The current electronic marketplace is a dynamic, complex arena where infinite possibilities exist at any given time. It is commonplace for individuals new to the financial markets, and to trading in general, to become overwhelmed with both the speed and magnitude of market fluctuations. In an attempt to manage the volatility that is present during the trading of financial instruments, individuals are often inclined to develop a systematic approach of viewing the financial markets.
What Is System Trading?
A "trading system" is defined as being a definitive set of rules that automatically identifies market entry and exit points, without human discretionary intervention. Accordingly, "system trading" is the application of the trading system's guidelines as the sole method by which a trader identifies and executes a trade. As all facets of the marketplace have become computerised, the scope of system trading has greatly expanded.
A System Trader's "Edge"
The goal of any trading system is to create an "edge," or a long-term positive expectancy for the trader. An edge is the perceived value present within a given trade that has been created by the trading system. Without a valid edge, the trading system ceases to be viable.

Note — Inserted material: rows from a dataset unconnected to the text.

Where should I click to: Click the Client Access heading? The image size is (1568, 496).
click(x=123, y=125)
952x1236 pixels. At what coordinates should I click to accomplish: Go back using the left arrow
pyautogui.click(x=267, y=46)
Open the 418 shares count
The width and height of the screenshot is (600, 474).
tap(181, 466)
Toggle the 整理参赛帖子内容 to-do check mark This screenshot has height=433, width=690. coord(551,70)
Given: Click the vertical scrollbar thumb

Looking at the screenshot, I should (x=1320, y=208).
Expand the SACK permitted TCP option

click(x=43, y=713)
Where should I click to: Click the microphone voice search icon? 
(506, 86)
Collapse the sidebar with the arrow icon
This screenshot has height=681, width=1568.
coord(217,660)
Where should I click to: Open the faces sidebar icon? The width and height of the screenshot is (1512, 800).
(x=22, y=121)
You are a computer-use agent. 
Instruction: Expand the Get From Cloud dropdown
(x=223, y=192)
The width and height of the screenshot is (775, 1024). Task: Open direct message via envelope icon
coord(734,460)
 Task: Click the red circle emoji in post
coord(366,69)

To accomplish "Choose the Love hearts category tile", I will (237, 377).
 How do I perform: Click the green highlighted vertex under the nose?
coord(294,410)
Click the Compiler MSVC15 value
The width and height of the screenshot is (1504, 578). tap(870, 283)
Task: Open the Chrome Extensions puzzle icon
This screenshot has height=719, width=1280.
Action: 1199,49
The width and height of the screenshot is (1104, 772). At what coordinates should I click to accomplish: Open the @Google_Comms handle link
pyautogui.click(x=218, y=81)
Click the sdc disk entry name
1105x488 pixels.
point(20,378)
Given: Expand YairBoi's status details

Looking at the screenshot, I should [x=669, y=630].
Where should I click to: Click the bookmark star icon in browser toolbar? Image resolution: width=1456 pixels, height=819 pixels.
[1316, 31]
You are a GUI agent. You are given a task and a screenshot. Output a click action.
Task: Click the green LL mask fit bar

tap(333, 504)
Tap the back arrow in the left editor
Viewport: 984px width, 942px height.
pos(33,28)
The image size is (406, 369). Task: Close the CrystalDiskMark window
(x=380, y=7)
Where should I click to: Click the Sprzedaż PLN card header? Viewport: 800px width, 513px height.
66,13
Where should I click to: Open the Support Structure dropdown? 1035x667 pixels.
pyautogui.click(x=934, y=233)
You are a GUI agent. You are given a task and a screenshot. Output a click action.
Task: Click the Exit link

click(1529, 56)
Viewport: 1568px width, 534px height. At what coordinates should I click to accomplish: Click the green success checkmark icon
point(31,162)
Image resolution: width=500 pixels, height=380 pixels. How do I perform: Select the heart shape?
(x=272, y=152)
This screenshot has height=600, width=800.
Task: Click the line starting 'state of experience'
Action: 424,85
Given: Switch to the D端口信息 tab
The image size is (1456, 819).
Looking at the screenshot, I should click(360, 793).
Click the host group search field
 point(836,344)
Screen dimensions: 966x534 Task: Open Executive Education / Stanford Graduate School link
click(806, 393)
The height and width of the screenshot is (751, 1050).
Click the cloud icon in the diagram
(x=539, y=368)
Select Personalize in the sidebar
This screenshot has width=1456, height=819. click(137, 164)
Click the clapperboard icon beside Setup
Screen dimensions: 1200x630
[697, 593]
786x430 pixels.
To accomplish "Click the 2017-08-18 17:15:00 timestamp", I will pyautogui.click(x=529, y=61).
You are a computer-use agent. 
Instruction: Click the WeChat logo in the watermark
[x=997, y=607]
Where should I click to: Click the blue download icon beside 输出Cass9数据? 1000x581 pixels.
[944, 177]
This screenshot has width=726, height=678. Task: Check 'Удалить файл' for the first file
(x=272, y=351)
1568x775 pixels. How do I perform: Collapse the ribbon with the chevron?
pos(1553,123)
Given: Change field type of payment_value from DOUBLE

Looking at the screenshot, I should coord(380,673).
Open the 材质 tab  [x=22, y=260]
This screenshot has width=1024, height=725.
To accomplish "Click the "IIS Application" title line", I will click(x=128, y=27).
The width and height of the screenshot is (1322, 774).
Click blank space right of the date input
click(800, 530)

The guiding principles of a trading system can be grounded in nearly any discipline. A trading system can be rooted deep in technical analysis or based on traditional fundamental analysis. Some trading systems are based solely on price action and momentum, while others incorporate algorithms derived from intricate mathematics. The trader's imagination and technological capabilities act as the only limitations regarding the creation of a trading system.
A concrete set of rules is required for a trading system to exist. Many tactics are used in the crafting of a system's rules, and ultimately, the validity of these rules serves as the foundation for the entire trading approach.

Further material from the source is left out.